The work aimed at exploring the potential mechanism of Long noncoding RNA tyrosine protein kinase transmembrane receptor 1 antisense RNA 1 (ROR1-AS1) in the process of epithelial-mesenchymal transition (EMT) of pancreatic cancer (PC) cells resistant to Gemcitabine (GEM). ROR1-AS1 expression was analyzed in PC tissues, cells, PANC-1/GEM-resistant cell lines, and its correlation with PC clinicopathological features was determined.
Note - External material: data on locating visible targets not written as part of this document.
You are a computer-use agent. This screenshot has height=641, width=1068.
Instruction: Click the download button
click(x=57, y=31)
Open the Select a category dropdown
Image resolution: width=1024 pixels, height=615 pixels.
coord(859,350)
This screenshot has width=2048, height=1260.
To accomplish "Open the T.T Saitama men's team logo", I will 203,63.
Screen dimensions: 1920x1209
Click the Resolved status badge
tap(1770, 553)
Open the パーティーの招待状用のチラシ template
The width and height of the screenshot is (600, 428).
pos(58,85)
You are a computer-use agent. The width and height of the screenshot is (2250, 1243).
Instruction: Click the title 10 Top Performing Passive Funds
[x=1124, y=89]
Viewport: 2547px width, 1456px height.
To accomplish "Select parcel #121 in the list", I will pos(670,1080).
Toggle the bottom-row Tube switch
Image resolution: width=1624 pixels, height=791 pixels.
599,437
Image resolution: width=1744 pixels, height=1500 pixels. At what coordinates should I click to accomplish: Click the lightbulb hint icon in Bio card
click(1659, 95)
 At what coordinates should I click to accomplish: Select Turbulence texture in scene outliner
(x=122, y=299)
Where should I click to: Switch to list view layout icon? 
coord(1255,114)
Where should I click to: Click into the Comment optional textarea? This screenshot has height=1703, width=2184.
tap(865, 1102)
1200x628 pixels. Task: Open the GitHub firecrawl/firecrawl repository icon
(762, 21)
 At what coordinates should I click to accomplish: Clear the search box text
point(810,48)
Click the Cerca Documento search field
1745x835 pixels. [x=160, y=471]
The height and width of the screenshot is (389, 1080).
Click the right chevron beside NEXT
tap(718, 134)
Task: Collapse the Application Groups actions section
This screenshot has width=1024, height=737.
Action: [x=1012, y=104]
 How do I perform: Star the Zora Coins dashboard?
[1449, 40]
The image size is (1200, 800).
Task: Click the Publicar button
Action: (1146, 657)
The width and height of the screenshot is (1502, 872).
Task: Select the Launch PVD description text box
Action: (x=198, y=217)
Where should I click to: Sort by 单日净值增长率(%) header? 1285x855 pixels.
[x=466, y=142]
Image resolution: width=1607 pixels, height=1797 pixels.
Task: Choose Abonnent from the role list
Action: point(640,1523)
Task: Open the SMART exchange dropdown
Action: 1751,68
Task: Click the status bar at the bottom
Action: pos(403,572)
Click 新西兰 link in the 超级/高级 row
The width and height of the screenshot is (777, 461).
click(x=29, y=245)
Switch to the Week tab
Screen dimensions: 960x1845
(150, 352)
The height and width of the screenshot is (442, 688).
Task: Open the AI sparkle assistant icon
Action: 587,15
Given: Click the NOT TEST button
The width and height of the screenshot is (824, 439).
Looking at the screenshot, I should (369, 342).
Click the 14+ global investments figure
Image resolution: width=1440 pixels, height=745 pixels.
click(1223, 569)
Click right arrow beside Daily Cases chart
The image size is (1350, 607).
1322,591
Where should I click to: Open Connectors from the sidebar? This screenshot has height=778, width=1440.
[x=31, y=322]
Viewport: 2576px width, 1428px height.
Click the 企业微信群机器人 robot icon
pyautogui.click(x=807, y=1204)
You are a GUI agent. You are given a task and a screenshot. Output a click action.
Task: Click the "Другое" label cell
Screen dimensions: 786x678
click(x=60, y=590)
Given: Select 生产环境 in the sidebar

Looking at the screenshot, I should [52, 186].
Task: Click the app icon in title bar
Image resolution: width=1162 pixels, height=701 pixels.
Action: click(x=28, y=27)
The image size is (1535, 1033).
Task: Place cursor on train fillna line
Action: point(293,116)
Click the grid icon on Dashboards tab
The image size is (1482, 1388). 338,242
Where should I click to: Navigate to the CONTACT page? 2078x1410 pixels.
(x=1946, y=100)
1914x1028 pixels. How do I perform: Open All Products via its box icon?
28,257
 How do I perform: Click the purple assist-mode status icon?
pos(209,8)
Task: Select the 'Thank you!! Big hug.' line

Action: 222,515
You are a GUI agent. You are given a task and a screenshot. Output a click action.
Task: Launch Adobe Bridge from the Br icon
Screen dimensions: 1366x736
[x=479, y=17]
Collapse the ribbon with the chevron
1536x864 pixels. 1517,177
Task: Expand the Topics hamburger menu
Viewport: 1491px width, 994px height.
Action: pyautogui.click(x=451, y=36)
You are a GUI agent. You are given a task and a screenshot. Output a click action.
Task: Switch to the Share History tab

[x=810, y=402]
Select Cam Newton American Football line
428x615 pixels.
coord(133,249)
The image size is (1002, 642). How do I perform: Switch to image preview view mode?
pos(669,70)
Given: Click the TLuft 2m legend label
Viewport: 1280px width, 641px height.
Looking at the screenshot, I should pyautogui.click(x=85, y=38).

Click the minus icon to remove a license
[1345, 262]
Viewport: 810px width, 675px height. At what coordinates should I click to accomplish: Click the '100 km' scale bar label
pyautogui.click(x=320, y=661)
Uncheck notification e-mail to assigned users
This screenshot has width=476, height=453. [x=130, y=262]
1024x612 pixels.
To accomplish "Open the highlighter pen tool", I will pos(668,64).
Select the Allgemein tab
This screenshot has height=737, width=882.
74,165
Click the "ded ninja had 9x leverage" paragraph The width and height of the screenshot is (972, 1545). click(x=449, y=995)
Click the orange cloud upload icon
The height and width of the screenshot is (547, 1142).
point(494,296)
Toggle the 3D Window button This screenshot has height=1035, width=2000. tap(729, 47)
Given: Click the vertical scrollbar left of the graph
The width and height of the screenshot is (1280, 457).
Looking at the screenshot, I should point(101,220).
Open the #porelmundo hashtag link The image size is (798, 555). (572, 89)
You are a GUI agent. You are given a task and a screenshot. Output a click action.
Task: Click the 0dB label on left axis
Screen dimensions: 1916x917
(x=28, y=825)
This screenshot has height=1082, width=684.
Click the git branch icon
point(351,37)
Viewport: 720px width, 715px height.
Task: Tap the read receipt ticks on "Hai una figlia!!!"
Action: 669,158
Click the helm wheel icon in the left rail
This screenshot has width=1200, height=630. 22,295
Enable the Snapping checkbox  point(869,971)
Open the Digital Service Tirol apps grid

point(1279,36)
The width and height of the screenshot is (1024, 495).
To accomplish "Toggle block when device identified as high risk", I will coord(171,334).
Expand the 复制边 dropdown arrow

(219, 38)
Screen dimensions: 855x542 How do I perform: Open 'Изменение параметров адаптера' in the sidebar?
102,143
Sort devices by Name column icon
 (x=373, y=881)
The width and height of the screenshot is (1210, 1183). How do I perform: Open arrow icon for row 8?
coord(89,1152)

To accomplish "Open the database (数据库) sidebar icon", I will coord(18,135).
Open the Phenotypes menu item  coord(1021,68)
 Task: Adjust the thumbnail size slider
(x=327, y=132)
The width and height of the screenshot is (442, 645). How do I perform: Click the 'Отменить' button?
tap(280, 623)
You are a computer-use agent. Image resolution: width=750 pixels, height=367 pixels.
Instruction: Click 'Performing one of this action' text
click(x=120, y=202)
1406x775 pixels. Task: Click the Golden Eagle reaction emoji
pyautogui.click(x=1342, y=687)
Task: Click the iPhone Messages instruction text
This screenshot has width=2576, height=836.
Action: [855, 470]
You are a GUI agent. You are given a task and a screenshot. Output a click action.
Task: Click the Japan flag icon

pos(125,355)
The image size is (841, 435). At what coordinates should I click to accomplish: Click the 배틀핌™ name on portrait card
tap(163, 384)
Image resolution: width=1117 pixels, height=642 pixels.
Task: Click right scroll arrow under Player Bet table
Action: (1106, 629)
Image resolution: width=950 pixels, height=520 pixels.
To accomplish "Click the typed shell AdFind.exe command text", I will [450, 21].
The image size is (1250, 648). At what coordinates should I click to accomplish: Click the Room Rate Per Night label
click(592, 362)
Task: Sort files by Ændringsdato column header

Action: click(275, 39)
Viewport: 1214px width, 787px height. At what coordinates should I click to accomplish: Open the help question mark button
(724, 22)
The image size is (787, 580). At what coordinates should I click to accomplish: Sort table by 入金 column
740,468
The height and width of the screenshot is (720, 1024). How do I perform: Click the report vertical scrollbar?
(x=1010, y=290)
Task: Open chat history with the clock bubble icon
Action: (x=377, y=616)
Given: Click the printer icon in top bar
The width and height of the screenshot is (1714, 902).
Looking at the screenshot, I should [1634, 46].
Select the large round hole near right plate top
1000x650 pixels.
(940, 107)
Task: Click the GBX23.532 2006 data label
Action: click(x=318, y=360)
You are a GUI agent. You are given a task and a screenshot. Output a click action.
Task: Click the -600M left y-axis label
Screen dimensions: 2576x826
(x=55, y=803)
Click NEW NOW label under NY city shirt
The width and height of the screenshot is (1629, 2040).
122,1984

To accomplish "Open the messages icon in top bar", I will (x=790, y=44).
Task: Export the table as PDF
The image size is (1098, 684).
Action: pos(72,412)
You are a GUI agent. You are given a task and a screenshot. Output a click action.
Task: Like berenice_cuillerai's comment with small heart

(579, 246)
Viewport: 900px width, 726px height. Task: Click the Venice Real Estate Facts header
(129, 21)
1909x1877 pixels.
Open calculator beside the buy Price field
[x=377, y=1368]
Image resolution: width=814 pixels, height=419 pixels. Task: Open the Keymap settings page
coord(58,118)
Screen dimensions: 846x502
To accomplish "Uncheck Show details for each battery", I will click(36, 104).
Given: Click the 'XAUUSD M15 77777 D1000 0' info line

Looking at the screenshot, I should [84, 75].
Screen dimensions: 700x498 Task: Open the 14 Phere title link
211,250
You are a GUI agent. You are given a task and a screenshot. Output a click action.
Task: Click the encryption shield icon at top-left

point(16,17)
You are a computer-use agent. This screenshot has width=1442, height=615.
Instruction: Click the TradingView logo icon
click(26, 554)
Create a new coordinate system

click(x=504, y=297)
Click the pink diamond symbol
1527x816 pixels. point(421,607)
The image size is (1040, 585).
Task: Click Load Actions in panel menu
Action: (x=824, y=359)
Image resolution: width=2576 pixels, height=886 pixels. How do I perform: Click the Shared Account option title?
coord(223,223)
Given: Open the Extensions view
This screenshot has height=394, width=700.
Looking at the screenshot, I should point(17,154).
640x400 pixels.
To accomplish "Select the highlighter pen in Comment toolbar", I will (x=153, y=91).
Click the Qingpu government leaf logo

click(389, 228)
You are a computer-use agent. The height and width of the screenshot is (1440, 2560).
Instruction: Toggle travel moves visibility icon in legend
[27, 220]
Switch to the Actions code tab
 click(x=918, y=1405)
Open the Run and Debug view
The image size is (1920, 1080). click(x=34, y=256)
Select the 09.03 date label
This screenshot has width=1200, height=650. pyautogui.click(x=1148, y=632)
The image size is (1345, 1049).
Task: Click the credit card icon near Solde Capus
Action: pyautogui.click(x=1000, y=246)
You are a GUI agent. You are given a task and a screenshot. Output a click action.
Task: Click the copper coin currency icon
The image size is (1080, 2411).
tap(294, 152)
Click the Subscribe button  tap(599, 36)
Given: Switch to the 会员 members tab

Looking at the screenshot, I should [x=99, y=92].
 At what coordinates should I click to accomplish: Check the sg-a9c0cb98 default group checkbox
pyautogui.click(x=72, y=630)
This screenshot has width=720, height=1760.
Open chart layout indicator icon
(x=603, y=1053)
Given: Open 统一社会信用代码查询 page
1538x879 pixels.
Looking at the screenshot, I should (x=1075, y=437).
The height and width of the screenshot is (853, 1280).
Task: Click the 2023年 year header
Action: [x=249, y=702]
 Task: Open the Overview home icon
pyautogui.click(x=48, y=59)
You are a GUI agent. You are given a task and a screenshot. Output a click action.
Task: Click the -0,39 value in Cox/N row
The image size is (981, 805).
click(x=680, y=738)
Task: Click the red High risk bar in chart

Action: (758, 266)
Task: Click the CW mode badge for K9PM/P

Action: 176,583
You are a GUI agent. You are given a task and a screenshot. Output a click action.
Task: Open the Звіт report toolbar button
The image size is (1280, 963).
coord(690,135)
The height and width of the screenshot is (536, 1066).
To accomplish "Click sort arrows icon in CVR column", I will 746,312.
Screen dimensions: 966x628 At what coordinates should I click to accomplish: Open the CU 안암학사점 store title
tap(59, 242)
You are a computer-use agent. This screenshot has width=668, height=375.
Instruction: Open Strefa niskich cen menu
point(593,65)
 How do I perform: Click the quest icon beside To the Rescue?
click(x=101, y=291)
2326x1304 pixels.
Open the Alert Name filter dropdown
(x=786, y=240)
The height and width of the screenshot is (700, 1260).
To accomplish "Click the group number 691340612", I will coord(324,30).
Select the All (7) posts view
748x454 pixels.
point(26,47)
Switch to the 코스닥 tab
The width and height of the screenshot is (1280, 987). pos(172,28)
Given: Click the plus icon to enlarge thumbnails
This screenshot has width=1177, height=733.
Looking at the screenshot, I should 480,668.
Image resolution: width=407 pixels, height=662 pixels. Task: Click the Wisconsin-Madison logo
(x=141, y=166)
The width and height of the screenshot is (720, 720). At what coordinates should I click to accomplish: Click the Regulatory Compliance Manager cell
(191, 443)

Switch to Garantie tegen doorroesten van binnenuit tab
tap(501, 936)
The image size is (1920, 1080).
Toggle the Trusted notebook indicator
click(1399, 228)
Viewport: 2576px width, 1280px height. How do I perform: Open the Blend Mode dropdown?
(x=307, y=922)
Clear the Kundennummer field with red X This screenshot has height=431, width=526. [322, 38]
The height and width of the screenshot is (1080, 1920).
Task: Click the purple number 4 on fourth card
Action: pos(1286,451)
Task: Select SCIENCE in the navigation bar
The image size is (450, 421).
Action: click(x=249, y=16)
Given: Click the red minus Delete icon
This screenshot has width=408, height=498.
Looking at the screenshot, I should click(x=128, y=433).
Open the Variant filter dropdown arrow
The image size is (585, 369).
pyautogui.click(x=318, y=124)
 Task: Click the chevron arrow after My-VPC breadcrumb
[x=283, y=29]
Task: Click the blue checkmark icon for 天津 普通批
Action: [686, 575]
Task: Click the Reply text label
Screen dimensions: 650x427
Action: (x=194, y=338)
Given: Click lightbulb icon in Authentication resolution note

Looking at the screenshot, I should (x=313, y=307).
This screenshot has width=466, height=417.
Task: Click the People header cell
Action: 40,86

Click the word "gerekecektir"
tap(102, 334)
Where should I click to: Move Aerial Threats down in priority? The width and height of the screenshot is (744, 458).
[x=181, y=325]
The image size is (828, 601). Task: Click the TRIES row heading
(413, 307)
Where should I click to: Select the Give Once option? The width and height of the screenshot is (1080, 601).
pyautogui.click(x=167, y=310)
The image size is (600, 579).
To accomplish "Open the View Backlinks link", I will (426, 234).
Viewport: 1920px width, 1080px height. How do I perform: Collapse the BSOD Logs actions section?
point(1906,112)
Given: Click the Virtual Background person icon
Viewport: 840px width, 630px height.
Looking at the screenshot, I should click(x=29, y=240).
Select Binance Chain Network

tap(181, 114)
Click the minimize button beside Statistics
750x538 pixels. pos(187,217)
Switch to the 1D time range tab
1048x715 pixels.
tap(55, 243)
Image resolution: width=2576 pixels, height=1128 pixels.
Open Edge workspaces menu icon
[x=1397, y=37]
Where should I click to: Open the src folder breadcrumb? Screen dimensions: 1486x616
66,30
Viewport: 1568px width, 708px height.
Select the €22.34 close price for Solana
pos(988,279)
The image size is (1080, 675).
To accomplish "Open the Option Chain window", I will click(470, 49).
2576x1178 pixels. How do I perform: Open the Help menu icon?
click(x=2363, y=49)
The proliferation ability, invasive and migratory properties of PC cells were evaluated, and the apoptotic rate was measured. EMT process of E-cadherin, N-cadherin, and Snail were analyzed. The direct molecular interactions within the ROR1-AS1/miR-33a-5p/HMGB1 axis were confirmed using dual-luciferase reporter and RNA immunoprecipitation assays. ROR1-AS1 expression was elevated in PC tissues, cells, and PANC-1/GEM cells. The survival rate of patients with higher ROR1-AS1 levels was lower, and expression was correlated with tumor node metastasis stage and lymph node metastasis. Silencing ROR1-AS1 supressed cell growth and EMT process, whilst overexpressing ROR1-AS1 was the opposite. ROR1-AS1 could bind miR-33a-5p to target and regulate HMGB1 and affect the biological behaviors of cancer cells. The suppressive influence of ROR1-AS1 knockdown was rescued when miR-33a-5p was silenced, meanwhile, the promoting influence of ROR1-AS1 overexpression was mitigated by silencing HMGB1. Cells resistant to GEM became more sensitive to GEM when miR-33a-5p was overexpressed or ROR1-AS1 was silenced, whereas the improvement of GEM resistance was offset by inhibiting miR-33a-5p or upregulating HMGB1. ROR1-AS1 modulates the growth and EMT process of PC through the miR-33a-5p/HMGB1 axis. ROR1-AS1 knockdown or miR-33a-5p overexpression is effective to reduce GEM resistance in PC.